LOS ANGELES (Reuters) - Officials of a tiny California city say they believe overbilling by state pension system Calpers has pushed up municipal debt to unsustainable levels, and they have hired a bankruptcy attorney to explore ways to lower payments to the system.
Municipal bankruptcy experts said other cash-strapped California cities and towns will be watching Pacific Grove, a coastal city of 15,000 south of San Francisco, to see how it resolves its issues with the California Public Employees’ Pension Fund (Calpers), the largest U.S. pension system.
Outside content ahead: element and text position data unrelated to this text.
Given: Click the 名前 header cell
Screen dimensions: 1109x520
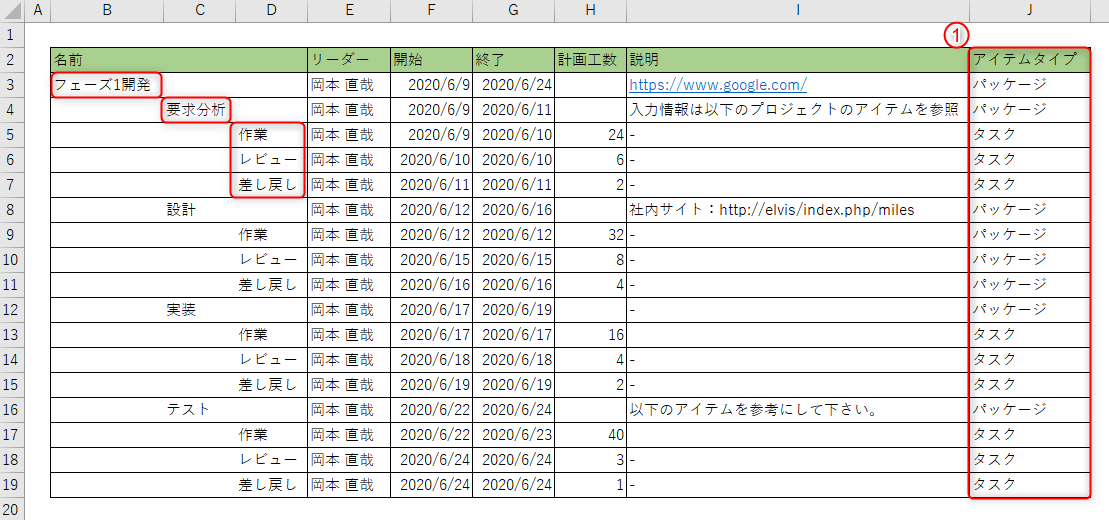Looking at the screenshot, I should (178, 60).
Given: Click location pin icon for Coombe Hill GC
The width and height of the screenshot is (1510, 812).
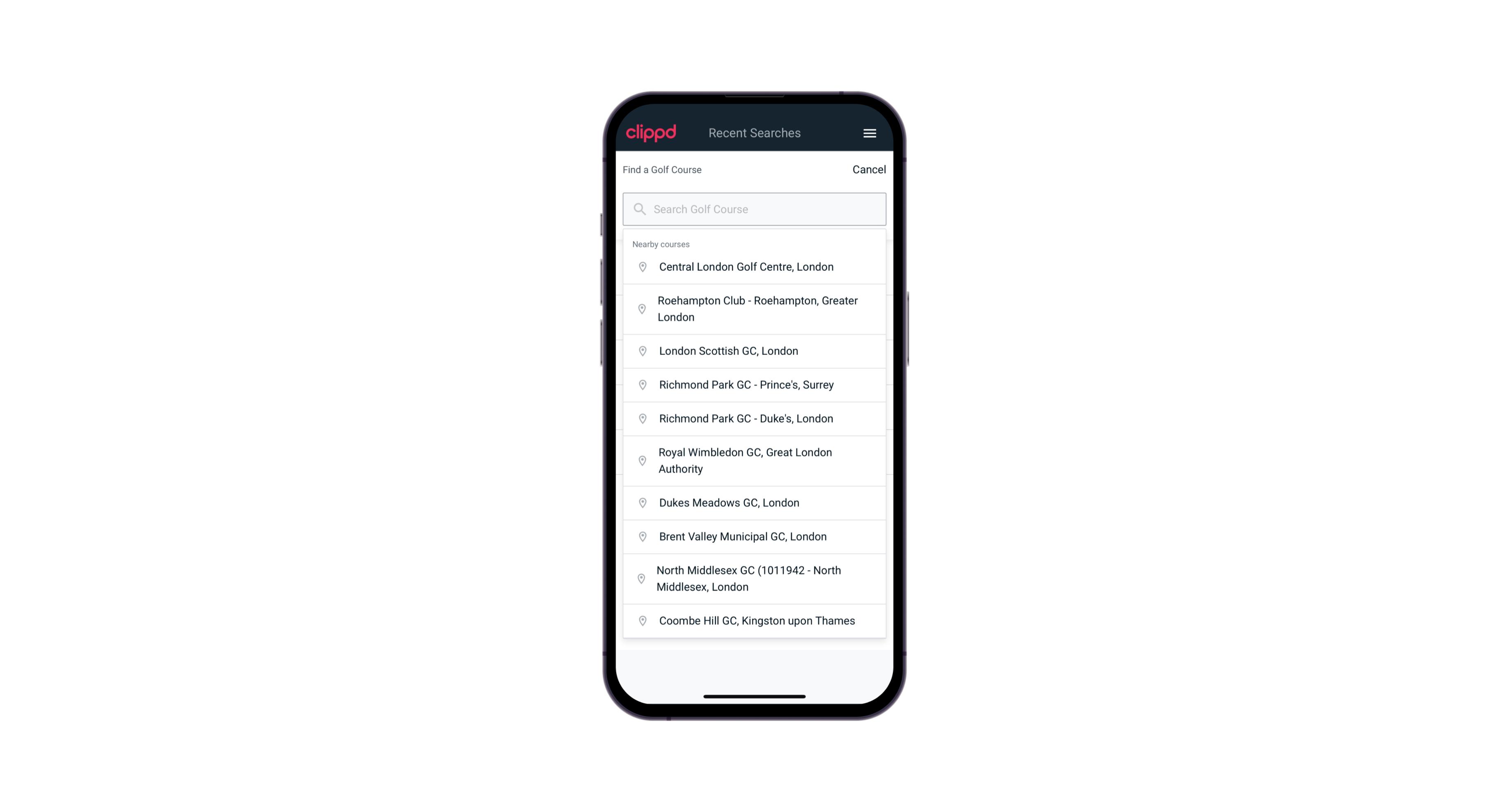Looking at the screenshot, I should (x=641, y=620).
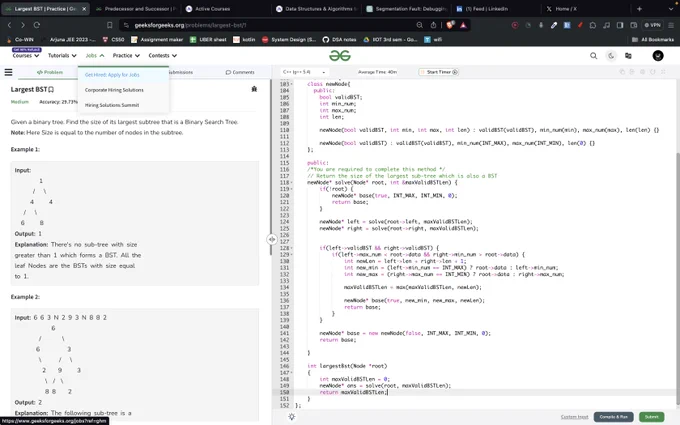
Task: Click the Start Timer button
Action: pyautogui.click(x=438, y=72)
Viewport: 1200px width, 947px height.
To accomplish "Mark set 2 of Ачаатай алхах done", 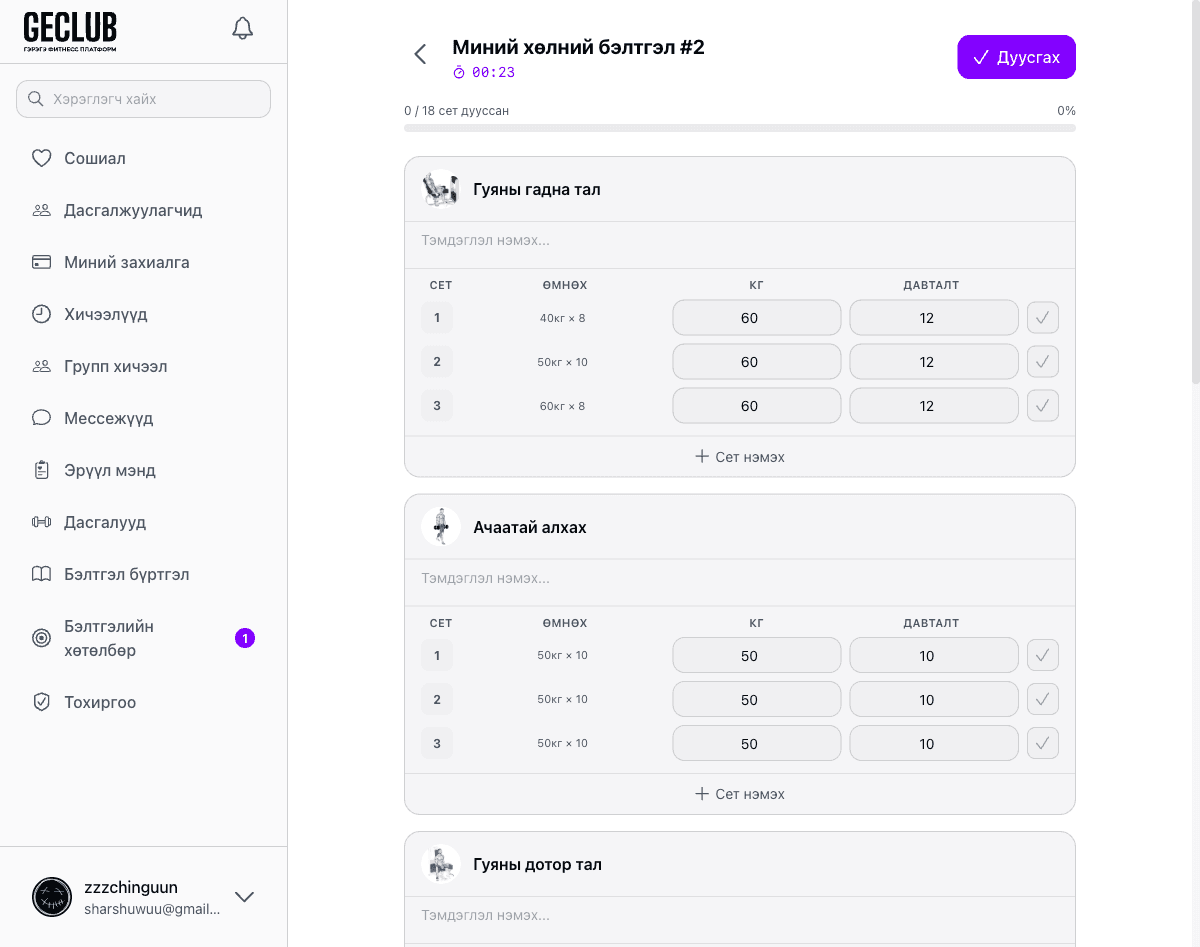I will 1042,700.
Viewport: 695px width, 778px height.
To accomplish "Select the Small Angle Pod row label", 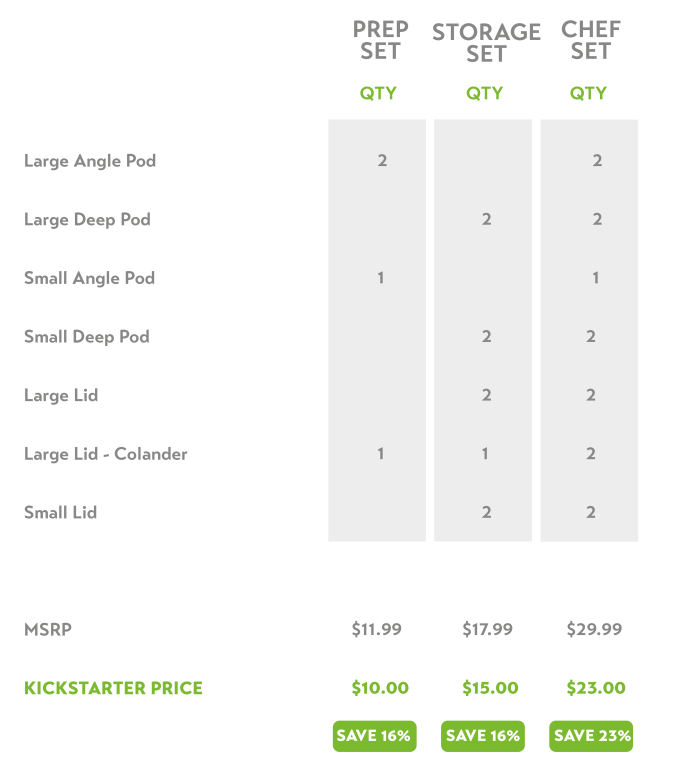I will point(89,278).
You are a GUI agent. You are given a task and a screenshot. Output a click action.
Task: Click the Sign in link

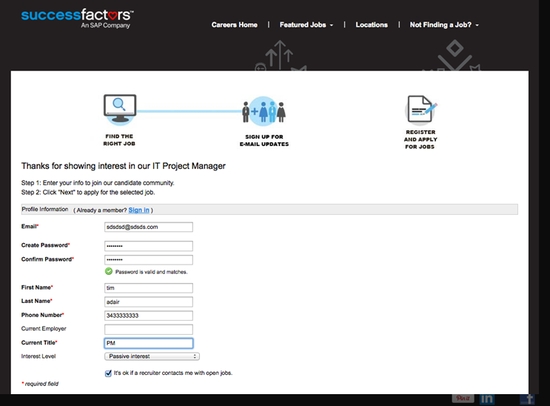click(x=139, y=210)
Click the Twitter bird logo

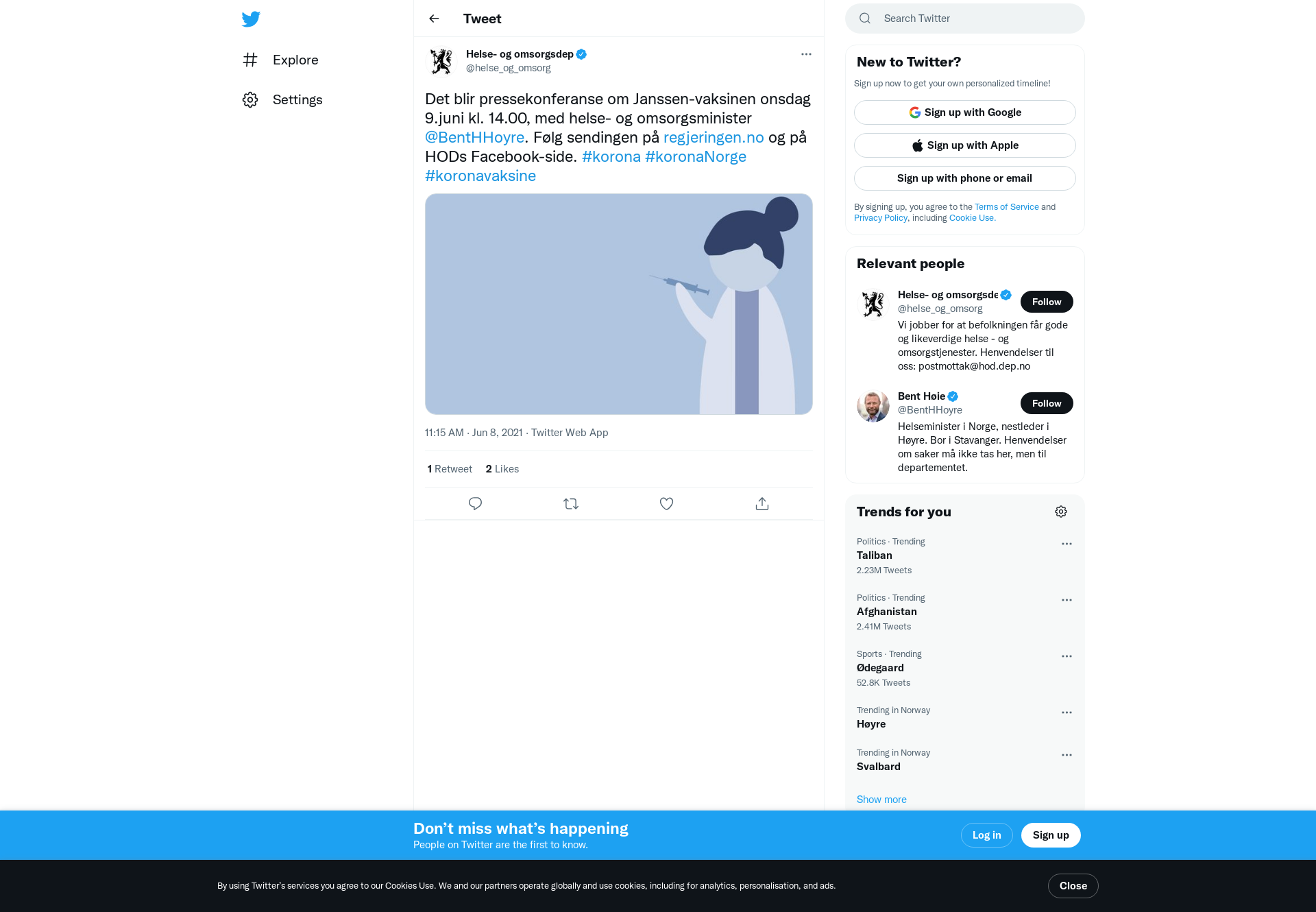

Calpers, which manages $254 billion in assets, said it will provide the additional information Pacific Grove has asked for by April 15. But the pension fund also said it has calculated city pension payments carefully and provided Pacific Grove with detailed calculations and accounting methods in yearly reports.
“We can’t afford to keep paying Calpers at the current rates - and we can’t afford to get out,” said Bill Kampe, Pacific Grove’s mayor. “Fundamentally, we want to pay less to Calpers.”
The Pacific Grove city council last week voted to “fully explore” ways in which it believes Calpers has “artificially inflated the City’s liabilities.” It hired an actuary as well as Karol Denniston, a San Francisco lawyer at Schiff Hardin who helped draft California’s bankruptcy process law.
“I am aware of many other cities that are taking a hard look at how to manage their pension debt, which is usually the largest liability they have,” Denniston said. “And the first port of call is going to be negotiating with Calpers.”
Like many cities in the early 2000s, Pacific Grove awarded more-generous pension deals to police, firefighters and other workers. Funding such deals became much more difficult after the 2008 financial crisis and the recession that followed.
Pacific Grove budget chief Tony McFarlane said the city’s annual payment to Calpers soared to about $1.5 million last year from just $97,000 in 2002, which at the time was less than 1 percent of its $12.5 million general fund.
On top of the $1.5 million payment last year, Pacific Grove also had to come up with $1.65 million to finance a $19 million pension obligation bond that the city issued in 2004. That bond money was paid to Calpers the same year. Last year’s total pension-related payments of $3.15 million were about 20 percent of the annual city budget of $15.6 million.
City officials said, and Calpers has confirmed, that the cost to terminate its obligations to the pension fund would surpass $70 million, a figure the city says it cannot afford.
“We have kept cutting and cutting city services just to keep up our payments to Calpers, and to fund the pension bond,” said Thomas Frutchey, the city manager.
Calpers has said it has little leeway to renegotiate debt with member cities, citing its responsibility to keep the pension fund financially sound. A Calpers spokesman said the city could reduce its pension liability through steps such as lowering benefits to new hires and requiring existing workers to pay a bigger share of pension costs.
In August, San Bernardino stopped payments to Calpers when it filed for bankruptcy protection. Kampe said Pacific Grove’s finance committee looked at the bankruptcy option four years ago, but dismissed the idea because of the costs involved.
Budget chief McFarlane said rising pension costs have prompted Pacific Grove to cut its workforce to 65 employees from 100 in 2004. Firefighting has been contracted out to nearby Monterey, and the police force has been cut from 22 to 14.
James Spiotto, a municipal bankruptcy specialist and a partner at Chapman & Cutler in Chicago, said it is only a matter of time before other California cities take on Calpers.
“If you keep on forcing people to do something they can’t afford, they will strike back,” Spiotto said.